___ READING PASSAGE ___
Get all your news in one place.
100’s of premium titles.
One app.
Start reading
The Guardian - AU
The Guardian - AU
Sport
Giles Richards

Carlos Sainz wins Australian F1 Grand Prix in one-two finish for Ferrari

Ferrari driver Carlos Sainz wins the Australian Grand Prix at Albert Park in Melbourne.
Ferrari driver Carlos Sainz wins the Australian Grand Prix at Albert Park in Melbourne. Photograph: William West/AFP/Getty Images

Lying in bed just nine days ago with the wound from his appendectomy still tender, Carlos Sainz had held no expectation of even competing in the Australian Grand Prix. Yet there was the Spaniard in Melbourne on Sunday afternoon, roared on by an appreciative crowd when he climbed from his car after a victory as unlikely as it was valiant.

An achievement with doubtless special resonance for Sainz, the driver who had comeback from surgery and helped return Ferrari’s first one-two since 2022 as world champion Max Verstappen’s dominant run of victories came to an explosive end, but who, as yet, does not have a Formula One drive for next season.

Before the season began the 29-year-old had been dealt a body blow when Ferrari announced they were to drop him for Lewis Hamilton in 2025. A dispiriting moment to which he responded in feisty fashion with a podium at the season opener in Bahrain only for further ill-fortune to then strike when two weeks ago he was forced to withdraw from the Saudi Arabian Grand Prix with appendicitis.

After the subsequent operation he was in bed for seven days and it was as late as the Friday of the Australian GP before he and Ferrari felt confident he was able to drive.

The 29-year-old’s preparation could not have been less suitable. He is still far from fully recovered, had lost several kilos of weight, could not complete the usual fitness and simulator work pre-race and admitted that coping with the intense G-forces at Albert Park after the operation was a unique challenge.

He had noted on Saturday after qualifying with a surprising level of sangfroid just quite the effect a return to the car was having, observing of his body that “everything in the inside just feels like it’s moving more than normal”. A notion such as to induce queasiness while sitting down with a cup of tea, let alone hurtling round one of the most demanding circuits on the calendar.

Yet there he was not only on the grid but the driver closest to Verstappen, lining up in second behind him. Of course Verstappen promptly showed a clean pair of heels from the off and the prospect of a further 58 laps of the Dutchman’s dominance loomed only for fate to finally throw Sainz a bone.
___ RECORDED INFORMATION ___
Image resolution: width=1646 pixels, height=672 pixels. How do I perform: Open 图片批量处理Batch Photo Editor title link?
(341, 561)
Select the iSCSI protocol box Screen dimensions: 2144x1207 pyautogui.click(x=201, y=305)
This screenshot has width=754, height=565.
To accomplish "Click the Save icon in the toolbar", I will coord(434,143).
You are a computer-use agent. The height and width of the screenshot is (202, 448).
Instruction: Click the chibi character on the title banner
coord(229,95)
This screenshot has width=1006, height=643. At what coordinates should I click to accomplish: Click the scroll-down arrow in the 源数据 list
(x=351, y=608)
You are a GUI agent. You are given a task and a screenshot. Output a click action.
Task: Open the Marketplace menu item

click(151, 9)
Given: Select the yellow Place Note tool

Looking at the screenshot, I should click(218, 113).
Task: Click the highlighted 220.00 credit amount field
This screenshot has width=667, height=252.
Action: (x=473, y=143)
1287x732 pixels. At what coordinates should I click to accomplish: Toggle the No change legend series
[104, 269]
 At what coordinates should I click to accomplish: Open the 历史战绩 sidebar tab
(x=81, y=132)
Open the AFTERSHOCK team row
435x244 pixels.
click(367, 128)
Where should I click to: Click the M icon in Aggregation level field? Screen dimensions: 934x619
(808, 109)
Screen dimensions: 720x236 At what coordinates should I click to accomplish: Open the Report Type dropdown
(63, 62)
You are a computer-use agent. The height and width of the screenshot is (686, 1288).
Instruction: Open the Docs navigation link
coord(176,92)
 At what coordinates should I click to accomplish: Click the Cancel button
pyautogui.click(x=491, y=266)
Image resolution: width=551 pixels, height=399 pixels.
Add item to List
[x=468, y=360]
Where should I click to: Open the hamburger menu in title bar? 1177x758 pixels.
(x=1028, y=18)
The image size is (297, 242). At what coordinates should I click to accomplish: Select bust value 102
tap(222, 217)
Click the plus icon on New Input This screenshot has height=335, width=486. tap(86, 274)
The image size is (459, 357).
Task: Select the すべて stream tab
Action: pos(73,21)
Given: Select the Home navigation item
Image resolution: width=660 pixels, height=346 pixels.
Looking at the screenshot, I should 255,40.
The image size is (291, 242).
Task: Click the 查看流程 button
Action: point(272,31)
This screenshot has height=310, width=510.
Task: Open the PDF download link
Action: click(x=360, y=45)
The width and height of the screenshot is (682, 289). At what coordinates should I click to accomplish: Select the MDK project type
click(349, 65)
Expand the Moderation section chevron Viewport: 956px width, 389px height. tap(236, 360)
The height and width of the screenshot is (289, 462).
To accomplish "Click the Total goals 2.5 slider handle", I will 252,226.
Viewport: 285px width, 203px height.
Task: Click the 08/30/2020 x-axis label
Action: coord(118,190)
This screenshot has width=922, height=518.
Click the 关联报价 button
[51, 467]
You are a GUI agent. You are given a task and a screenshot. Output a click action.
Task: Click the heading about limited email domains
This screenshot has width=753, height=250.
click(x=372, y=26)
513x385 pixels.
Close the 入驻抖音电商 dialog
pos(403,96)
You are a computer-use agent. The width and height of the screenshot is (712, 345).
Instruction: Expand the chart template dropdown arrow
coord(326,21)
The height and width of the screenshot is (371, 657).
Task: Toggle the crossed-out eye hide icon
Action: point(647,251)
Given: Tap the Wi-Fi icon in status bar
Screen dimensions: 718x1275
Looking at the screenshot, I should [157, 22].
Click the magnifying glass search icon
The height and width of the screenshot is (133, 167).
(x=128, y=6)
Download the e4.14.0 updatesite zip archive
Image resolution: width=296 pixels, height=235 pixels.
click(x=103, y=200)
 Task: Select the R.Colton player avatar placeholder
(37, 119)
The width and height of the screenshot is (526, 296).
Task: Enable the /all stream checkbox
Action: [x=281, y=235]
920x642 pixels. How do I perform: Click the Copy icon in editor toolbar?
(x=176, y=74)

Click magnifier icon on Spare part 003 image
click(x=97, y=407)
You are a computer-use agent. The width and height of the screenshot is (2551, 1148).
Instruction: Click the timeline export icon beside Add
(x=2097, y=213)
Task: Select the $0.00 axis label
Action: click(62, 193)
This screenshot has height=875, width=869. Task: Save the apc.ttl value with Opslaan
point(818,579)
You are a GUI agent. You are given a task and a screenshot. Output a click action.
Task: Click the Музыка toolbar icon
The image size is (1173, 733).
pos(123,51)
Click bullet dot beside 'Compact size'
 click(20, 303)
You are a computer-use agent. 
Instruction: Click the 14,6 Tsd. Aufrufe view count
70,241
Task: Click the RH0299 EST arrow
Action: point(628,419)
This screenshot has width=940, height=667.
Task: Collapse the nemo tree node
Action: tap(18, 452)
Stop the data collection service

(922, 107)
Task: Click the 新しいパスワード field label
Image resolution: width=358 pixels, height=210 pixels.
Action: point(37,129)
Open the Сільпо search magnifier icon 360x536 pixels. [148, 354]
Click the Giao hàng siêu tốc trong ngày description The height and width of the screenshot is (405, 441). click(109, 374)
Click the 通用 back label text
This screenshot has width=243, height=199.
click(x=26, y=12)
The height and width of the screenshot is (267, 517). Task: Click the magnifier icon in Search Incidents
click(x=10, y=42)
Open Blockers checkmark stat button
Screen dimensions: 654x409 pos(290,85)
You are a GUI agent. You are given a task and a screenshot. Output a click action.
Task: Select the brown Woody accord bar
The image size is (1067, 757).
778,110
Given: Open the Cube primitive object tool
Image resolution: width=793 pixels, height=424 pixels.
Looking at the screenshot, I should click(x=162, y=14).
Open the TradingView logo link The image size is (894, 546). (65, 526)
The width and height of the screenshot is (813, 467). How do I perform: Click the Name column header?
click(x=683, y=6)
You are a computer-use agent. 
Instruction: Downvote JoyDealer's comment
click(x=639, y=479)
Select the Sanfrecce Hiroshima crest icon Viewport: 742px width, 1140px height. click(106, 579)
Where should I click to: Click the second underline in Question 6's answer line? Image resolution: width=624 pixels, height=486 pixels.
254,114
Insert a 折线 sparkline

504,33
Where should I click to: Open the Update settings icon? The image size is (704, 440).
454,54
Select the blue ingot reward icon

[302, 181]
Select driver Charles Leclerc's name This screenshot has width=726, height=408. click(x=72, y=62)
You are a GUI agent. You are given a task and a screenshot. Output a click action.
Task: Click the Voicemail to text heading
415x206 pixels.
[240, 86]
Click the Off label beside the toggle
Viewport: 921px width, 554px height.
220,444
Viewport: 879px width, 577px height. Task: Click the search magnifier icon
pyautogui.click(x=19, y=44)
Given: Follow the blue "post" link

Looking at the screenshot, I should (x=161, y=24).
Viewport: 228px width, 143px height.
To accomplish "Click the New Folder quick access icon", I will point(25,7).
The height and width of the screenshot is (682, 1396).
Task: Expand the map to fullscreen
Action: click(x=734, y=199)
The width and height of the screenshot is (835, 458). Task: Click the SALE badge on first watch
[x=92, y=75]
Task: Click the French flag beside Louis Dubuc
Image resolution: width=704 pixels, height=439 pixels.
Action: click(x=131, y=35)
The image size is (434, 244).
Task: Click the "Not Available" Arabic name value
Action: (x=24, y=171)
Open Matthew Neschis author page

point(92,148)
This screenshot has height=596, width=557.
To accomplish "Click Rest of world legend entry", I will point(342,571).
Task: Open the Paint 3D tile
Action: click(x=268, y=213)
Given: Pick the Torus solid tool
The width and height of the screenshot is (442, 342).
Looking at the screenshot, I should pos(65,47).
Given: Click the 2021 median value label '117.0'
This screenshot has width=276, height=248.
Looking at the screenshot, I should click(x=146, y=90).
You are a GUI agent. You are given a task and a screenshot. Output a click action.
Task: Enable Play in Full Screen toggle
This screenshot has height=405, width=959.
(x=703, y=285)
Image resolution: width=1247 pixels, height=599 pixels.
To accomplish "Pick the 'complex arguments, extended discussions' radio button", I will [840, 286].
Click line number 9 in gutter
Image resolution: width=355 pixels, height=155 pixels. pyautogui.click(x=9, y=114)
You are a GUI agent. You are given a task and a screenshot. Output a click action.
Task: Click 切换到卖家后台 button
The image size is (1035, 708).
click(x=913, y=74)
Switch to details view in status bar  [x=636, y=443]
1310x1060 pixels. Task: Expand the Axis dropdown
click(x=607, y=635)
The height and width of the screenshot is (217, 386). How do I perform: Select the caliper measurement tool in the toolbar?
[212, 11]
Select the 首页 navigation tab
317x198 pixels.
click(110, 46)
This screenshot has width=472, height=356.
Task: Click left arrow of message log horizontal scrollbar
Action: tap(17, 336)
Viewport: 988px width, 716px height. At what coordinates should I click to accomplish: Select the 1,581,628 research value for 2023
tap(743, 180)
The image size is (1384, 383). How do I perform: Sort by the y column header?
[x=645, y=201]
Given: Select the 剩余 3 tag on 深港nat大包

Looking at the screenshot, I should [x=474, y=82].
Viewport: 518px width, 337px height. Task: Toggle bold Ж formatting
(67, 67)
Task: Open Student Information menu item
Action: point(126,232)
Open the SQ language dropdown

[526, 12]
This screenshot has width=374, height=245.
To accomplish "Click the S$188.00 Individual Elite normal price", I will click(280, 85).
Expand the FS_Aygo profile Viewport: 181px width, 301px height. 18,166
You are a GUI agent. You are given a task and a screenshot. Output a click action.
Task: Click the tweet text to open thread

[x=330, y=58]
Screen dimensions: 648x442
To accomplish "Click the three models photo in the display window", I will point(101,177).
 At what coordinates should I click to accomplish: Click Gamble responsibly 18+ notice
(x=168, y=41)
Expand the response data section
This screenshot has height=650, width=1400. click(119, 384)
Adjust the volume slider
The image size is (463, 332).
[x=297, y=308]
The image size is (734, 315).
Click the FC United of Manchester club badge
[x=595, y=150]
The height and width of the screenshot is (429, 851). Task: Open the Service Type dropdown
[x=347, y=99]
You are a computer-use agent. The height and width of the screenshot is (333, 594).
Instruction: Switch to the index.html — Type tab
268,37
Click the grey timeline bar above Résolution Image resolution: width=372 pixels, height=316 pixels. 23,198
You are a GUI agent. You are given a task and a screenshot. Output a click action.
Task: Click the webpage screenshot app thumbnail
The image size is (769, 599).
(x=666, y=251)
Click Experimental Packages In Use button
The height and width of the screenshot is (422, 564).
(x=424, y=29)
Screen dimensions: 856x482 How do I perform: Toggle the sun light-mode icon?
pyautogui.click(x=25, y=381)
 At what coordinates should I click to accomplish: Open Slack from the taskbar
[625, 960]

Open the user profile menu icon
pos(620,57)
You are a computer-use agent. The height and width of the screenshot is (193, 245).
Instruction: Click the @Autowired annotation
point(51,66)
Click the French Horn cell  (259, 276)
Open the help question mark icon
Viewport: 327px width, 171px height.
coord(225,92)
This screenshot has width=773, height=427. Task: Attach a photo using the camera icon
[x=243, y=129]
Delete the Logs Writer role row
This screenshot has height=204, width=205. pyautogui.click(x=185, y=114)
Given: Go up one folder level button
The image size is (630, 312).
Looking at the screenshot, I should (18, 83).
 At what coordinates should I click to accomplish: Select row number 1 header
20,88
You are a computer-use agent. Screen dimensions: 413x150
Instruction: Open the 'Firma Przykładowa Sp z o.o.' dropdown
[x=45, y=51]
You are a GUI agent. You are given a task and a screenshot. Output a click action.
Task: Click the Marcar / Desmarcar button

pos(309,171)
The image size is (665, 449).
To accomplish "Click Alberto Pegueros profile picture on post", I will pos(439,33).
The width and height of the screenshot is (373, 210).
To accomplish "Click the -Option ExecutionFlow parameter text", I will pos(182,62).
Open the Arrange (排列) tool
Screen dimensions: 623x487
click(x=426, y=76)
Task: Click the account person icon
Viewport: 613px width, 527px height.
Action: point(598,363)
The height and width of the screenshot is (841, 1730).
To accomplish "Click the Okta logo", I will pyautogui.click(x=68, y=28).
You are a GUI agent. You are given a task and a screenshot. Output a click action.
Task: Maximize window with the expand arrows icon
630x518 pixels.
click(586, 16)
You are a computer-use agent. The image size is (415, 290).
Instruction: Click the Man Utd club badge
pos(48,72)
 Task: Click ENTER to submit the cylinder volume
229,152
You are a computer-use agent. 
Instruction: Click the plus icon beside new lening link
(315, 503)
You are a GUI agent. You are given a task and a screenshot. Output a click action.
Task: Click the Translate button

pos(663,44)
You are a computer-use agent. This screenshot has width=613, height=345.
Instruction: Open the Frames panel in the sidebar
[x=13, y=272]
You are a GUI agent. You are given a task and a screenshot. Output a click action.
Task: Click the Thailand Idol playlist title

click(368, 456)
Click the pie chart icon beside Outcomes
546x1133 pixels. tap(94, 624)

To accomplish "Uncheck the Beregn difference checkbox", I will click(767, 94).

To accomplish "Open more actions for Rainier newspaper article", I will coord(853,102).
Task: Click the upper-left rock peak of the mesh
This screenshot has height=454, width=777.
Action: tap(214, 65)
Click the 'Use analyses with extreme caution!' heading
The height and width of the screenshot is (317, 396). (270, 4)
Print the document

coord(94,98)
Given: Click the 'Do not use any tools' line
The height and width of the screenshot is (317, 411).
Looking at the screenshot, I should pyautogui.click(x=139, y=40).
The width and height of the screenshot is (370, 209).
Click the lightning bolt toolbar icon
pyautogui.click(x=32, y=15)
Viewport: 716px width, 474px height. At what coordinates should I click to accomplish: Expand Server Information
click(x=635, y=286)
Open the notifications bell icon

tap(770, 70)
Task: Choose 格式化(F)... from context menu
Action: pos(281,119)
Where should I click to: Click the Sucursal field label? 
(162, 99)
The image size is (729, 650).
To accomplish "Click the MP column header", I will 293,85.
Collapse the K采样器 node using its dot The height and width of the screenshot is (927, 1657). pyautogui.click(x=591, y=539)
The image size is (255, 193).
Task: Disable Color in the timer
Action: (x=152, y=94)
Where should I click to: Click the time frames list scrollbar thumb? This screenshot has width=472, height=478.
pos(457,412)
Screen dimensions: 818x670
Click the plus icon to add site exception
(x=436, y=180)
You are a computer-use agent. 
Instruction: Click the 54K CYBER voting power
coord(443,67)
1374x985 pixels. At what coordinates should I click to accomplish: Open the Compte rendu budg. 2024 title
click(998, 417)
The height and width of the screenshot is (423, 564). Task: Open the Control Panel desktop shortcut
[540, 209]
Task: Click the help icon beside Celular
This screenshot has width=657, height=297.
___
ABOUT THIS EXERCISE: In the news article, who did Ferrari announce would replace Carlos Sainz in 2025? The records have no connection to the news article.

TASK RESPONSE: Lewis Hamilton